Excerpt to read:
Issues of moral relativism are, strictly speaking, beyond the scope of this course, but in many ways getting some clarity about basic morality is propaedeutic to our collective project. Perhaps it would be good if a course in moral philosophy were prerequisite for one like ours. Teaching and learning, at least among social beings like humans, always involves relationships with others, so it must operate on some set of presuppositions about the nature of those relationships and the boundaries that ought to govern them. Thus moral philosophy, and value theory generally, are deeply implicated in any serious thinking about pedagogy. In particular, standpoints that skeptically presume the indeterminability of moral questions, or reduce all answers to such questions to collective agreements or subjective preferences, would actually (if sound) make our project impossible.

Here, therefore, is a short argument, a reductio ad absurdum, of such views, and thus indirectly in favor of the fallible tractability of moral norms:

Suppose all moral propositions were nothing but subjective preferences. It would follow that we could never even in principle criticize anyone else’s behavior or moral views, since ex hypothesi whatever they believe would be true (for them), so long as they sincerely believed they were right (and sincerity is subjective, so not available for public inspection). It would also follow that no-one could ever, even in principle, make a mistake about what was right or wrong. Thus if Hitler says he sincerely believes that Jews are vermin, then that’s okay according to our supposition (too bad for Jews, and others who disagree), and we have no conceptual basis from which to criticize his view, or the actions he takes on the basis of it (including genocide). Suppose then Hitler has a conversion experience after encountering a kindly Jew, and adopts the view that Jews are as worthy of respect as Aryans and everyone else. Just as we had no basis to criticize him before, now we have no grounds to praise his conversion. Hitler himself cannot even honestly say he was wrong but had discovered his mistake, since whatever view he holds at any given time is by definition just fine – true for him, true for now, but subject to random change without notice.

Given instruction:
Can you write the next part of the passage on moral relativism, picking up after its last sentence? The rows after the passage on moral relativism are not needed.

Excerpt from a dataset
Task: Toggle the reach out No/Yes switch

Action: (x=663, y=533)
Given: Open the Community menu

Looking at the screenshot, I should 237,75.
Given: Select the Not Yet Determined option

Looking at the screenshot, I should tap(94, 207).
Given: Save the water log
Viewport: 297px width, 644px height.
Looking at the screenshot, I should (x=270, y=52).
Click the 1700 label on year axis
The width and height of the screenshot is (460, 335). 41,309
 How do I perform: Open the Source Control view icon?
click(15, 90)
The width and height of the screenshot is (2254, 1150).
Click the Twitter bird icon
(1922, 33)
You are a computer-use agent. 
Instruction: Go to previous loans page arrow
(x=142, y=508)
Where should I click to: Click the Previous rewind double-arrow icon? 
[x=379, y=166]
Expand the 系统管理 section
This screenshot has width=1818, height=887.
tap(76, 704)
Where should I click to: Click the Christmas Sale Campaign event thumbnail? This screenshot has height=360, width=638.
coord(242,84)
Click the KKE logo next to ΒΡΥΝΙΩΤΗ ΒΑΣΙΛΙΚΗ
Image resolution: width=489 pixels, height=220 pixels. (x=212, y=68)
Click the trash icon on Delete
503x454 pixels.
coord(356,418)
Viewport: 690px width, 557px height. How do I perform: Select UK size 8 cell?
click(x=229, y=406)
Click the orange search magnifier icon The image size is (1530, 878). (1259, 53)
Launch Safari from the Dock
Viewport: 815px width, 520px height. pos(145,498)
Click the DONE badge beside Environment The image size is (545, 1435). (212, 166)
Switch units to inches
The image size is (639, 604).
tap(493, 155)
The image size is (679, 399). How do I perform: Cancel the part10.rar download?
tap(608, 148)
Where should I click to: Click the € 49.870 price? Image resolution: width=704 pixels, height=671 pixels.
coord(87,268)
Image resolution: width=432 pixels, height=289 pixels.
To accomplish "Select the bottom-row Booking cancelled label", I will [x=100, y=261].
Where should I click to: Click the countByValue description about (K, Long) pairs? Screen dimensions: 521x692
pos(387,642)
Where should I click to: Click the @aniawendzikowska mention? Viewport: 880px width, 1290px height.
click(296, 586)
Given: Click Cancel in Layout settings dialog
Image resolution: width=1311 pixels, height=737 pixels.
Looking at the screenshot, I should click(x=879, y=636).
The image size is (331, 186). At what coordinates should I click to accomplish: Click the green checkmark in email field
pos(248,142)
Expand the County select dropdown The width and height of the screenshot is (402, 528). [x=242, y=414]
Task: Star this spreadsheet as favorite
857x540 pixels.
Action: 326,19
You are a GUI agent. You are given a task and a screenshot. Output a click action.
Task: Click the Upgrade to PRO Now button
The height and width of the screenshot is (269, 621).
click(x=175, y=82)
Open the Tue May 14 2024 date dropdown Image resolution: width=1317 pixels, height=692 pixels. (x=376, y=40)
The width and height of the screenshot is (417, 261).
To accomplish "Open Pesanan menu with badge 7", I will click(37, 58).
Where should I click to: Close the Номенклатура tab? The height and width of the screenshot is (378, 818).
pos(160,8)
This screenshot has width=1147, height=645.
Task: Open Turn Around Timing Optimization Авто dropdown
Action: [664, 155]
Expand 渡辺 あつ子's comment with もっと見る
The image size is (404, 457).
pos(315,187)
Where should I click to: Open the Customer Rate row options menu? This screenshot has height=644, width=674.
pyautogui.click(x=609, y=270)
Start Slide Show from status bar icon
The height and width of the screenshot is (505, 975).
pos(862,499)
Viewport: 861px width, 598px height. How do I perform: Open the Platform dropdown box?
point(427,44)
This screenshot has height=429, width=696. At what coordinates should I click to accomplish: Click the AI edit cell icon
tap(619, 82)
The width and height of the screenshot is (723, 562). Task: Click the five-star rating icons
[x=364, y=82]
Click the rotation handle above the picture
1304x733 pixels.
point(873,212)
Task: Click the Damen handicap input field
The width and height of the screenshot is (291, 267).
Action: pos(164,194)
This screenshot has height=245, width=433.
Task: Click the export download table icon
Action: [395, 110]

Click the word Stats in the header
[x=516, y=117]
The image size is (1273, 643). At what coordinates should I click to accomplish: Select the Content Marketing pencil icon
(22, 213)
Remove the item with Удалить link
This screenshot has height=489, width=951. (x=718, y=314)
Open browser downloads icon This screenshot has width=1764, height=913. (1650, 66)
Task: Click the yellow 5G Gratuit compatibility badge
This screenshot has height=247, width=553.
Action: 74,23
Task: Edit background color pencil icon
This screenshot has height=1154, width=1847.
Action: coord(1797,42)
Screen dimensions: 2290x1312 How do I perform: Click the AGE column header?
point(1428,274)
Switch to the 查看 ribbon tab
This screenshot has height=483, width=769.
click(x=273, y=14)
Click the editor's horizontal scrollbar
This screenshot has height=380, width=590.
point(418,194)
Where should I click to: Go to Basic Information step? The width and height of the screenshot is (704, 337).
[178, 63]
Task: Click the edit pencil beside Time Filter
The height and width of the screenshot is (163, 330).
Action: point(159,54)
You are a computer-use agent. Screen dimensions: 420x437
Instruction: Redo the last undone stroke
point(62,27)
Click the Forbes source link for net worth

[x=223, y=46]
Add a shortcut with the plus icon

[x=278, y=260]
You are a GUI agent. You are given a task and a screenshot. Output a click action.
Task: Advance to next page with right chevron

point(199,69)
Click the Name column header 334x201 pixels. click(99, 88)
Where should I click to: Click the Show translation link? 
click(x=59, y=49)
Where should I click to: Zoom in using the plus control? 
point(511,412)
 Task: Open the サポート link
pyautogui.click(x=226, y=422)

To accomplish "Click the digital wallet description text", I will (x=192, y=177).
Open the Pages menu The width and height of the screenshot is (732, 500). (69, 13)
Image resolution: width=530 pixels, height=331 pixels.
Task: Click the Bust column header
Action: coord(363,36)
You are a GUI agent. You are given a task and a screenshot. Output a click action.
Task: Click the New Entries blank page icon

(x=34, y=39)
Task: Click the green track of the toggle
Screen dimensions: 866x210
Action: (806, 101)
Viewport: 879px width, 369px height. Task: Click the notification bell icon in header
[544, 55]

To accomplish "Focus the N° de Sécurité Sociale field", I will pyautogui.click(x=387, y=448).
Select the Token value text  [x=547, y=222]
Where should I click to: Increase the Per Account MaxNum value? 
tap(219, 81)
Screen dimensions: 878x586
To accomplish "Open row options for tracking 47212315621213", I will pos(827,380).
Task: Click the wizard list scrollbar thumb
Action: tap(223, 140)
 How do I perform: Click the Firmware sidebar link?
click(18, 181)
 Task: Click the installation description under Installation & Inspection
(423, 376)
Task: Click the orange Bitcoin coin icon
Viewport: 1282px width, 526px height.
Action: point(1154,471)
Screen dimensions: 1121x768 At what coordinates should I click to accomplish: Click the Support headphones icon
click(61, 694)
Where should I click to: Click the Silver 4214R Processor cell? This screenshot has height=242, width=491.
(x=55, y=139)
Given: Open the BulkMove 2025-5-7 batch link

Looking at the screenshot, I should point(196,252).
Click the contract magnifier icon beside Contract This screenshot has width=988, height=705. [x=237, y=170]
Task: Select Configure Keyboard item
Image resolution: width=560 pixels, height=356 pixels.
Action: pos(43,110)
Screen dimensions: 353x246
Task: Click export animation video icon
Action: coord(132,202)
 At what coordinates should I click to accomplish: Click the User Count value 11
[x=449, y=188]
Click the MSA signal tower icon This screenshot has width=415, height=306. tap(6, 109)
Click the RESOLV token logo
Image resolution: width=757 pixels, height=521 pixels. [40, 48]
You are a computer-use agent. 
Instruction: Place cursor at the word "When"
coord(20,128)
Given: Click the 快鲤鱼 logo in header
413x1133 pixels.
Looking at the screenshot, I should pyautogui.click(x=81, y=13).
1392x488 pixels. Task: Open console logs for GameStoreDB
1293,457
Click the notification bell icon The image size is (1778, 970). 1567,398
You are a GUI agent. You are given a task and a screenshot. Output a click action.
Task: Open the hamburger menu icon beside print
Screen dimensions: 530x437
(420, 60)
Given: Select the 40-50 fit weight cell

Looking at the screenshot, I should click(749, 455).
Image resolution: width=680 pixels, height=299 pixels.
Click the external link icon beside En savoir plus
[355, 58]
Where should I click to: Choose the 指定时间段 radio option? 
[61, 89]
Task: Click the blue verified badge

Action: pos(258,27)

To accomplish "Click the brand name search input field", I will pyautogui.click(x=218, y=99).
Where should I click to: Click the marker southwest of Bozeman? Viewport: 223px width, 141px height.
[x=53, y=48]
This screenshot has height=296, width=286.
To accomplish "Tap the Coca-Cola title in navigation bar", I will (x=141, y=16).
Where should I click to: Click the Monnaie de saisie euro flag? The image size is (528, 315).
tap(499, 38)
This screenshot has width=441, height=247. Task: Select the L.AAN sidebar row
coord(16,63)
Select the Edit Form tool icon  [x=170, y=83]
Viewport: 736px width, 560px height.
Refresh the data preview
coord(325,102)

Expected output:
So the bullet you would have to bite to equate moral propositions with purely subjective preferences is a bitter one indeed. We couldn’t even claim that murder was wrong; we could only express our idiosyncratic personal distaste for it, like an exotic food that a few people enjoy – to each his or her own – but that just happens to strike the rest of us as yucky. But who knows, maybe one day it will catch on!

Faced with this disastrous consequence, many people retreat to the idea of collective agreements or cultural determination of moral norms. What most people think is right and wrong, or what a culture determines is a part of its way of life, on this view actually determines right and wrong in any given time and place. This position presents some of the same problems as the other one: What of a society such as ours, that used to own slaves but has abolished the practice? Should we say that slaveholding was morally just fine until we collectively decided not to do it, and now it’s exploitative and wrong? What do we say of the brave minority of dissenters who actually brought the change about, in part by explaining to the rest of us on objective grounds why the practice – even while still popular – was in fact brutally immoral? At the very least this theory makes mincemeat of many otherwise meaningful ways of speaking about our world.

The real problem for the cultural norm/collective agreement theory, though, is that it actually collapses into the personal preference view. As Midgley points out, cultures aren’t monolithic bubbles; each is a dynamic amalgam of many influences, kept vital by constant change arising through dissent from both within and without. In all cultures and societies, what precisely the cultural norm or general agreement consists of on a moral question will depend on who we ask, and we’re once again back to individual preference and its difficulties.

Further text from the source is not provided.